While Forbes has yet to settle on a starting lineup or even how his rotation will look once things get started for real, at least publicly, the mock games on the practice court have at least shown him he has no shortage of options from which to choose.

“We’ve got nine guys who will play some minutes. How those minutes will be distributed still remains to be seen,” he said. “There’s not a lot of separation between one through nine, and I’d like a little more of that.”

One player he knows better than the rest is Daivien Williamson, who started all 34 games for Forbes at ETSU last season and earned a spot on the Southern Conference all-tournament team for leading the team to a championship.

Williamson, a 6-foot-1 junior guard from Winston-Salem, was granted a waiver to play right away after averaging 10.4 points, 2.6 assists and 2.0 rebounds per game a year ago.

He is one of five veteran “free agents” picked up by the Deacons through the traditional transfer and graduate transfer route since the end of the 2019-20 season.

The others are:

  • Ian DuBose, a 6-foot-4 graduate who averaged 19.0 points, 7.3 rebounds and 3.8 assists per game last season in earning second-team All-Southland Conference honors at Houston Baptist.
  • Jonah Antonio, a 6-foot-5 graduate from Australia who averaged 6.9 points and 2.6 rebounds per game last season at UNLV. Wake will be his fourth school in as many years after also playing a year at Mount St. Mary’s and South Plains Junior College.
  • Jalen Johnson, a 6-foot-6 graduate who averaged 3.5 points and 2.0 rebounds per game at Tennessee in 2019-20.
  • And Isaiah Wilkins, another Winston-Salem native who comes to Wake from Virginia Tech.
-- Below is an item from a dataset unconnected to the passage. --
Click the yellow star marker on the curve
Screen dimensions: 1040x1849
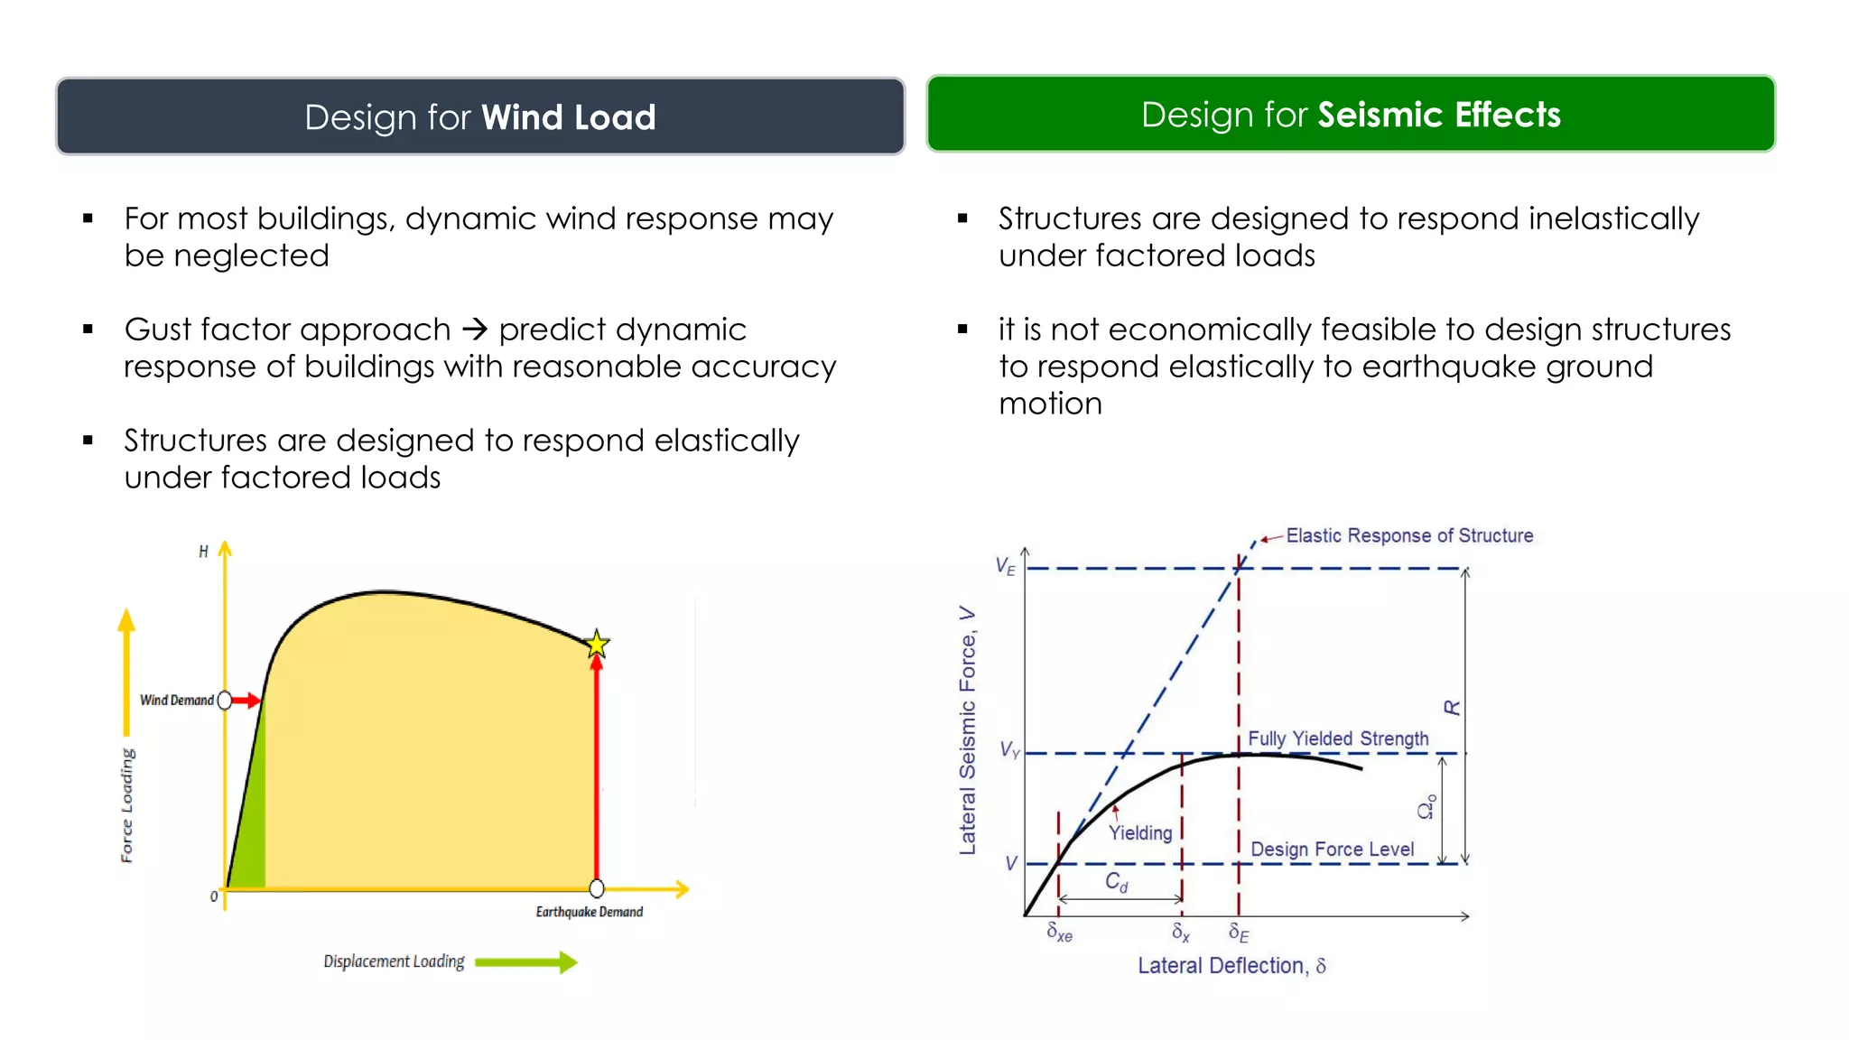point(596,644)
The 6-foot-4 junior averaged 4.3 points and 2.6 rebounds for the Hokies.

None of the returners were among the team’s top-four scorers last year, with 6-foot-8 junior forward Isaiah Mucius leading the way in both experience and production at 7.3 points and 4.3 rebounds per game.

The others are 6-foot-3 sophomore guard Jahcobi Neath (5.3 points, 1.9 rebounds, 2.2 assists), 6-foot-8 sophomore wing Ismael Massoud (4.8 points, 2.0 rebounds) and 6-foot-9 sophomore center Ody Oguama (2.9 points, 3.9 rebounds) — the latter of whom missed three weeks of the preseason with an injury.
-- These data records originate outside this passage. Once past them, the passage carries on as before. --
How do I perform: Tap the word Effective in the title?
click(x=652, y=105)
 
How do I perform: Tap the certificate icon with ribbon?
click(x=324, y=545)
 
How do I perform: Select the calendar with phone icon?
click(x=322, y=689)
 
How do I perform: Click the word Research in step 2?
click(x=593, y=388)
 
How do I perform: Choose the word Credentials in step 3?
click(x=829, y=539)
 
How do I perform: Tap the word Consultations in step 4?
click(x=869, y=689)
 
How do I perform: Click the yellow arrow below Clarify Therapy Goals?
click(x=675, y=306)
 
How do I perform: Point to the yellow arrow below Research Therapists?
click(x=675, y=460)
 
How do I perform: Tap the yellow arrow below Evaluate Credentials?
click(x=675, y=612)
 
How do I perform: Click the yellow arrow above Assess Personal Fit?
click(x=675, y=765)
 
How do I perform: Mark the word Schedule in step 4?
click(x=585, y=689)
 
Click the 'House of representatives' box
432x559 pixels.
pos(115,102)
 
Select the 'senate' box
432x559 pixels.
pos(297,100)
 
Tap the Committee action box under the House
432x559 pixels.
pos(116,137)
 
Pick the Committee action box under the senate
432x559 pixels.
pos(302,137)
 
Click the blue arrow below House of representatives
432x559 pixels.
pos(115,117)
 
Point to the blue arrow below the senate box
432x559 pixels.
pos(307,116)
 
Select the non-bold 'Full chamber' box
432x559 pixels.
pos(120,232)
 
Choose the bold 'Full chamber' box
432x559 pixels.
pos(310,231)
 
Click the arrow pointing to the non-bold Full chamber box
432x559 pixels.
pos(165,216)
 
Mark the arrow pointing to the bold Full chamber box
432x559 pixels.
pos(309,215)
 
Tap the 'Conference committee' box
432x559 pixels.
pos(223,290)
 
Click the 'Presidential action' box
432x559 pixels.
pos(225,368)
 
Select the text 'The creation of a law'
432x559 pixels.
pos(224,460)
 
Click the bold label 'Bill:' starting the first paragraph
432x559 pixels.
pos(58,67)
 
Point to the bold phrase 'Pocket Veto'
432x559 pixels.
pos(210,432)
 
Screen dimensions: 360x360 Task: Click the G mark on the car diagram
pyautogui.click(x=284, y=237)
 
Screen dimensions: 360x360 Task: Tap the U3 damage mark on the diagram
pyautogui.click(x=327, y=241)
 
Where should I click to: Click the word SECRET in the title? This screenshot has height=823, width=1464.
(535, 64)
There are also three freshmen on the roster: 6-foot-10 center Emmanuel Okpomo; 6-foot-3 guard Quadry Adams; and 6-foot-9 redshirt Tariq Ingraham, who spent 2019-20 rehabbing an Achilles tendon injury.

Forbes believes he has the pieces to form a winning team in his first season in the ACC. The trick is getting them all to fit together quickly.

“They have to understand what we want on a daily basis,” said Forbes, whose teams won 24 or more games in each of his five seasons at ETSU. “We are making the right steps in that direction. We’re not totally there yet. That’s part of the process.”